[Collected data entries]
Segment Open

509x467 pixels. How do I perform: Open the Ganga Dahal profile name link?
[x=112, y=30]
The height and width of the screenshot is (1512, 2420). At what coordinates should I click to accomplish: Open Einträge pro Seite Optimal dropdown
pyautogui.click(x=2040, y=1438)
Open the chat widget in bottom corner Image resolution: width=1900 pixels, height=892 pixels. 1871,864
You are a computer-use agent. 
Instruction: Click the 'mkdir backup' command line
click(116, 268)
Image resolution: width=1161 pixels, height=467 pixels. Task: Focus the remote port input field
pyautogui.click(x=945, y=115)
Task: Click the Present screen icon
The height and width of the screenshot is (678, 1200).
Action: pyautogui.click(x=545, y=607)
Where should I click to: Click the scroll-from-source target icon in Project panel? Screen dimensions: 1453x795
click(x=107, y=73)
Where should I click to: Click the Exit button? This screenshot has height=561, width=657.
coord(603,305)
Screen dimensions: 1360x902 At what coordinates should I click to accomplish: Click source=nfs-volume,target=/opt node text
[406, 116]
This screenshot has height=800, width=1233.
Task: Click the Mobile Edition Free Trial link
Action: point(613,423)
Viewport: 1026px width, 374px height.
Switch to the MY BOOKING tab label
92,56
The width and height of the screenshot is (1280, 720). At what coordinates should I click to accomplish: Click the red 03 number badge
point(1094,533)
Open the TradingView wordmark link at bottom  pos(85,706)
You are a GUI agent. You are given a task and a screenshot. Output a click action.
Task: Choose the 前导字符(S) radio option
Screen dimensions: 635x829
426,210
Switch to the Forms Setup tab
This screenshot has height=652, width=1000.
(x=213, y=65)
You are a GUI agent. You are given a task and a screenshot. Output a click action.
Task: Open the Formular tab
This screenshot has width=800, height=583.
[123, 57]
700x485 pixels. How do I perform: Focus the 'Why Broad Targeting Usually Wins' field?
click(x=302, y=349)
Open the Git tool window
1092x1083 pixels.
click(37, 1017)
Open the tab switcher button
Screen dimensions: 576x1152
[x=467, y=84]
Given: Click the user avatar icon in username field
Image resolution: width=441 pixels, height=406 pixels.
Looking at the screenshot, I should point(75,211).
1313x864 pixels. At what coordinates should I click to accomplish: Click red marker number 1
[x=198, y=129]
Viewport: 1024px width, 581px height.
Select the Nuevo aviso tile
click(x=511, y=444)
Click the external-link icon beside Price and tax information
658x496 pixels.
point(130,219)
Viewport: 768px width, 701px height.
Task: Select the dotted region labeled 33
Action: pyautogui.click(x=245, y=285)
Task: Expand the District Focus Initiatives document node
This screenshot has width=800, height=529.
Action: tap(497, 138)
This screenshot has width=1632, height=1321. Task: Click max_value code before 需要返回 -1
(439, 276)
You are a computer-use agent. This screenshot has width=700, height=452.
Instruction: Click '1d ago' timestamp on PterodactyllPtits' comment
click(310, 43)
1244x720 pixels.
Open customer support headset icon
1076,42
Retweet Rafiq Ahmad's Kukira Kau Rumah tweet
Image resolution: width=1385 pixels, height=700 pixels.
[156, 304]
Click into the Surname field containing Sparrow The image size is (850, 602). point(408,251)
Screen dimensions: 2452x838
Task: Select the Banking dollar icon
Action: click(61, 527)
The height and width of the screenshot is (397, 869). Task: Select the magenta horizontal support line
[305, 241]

Segment Closed

PROBLEM DETAILS
Determine the number of lines in the entries that contain "computer", then write that number alone.

THE COMPLETED TASK
2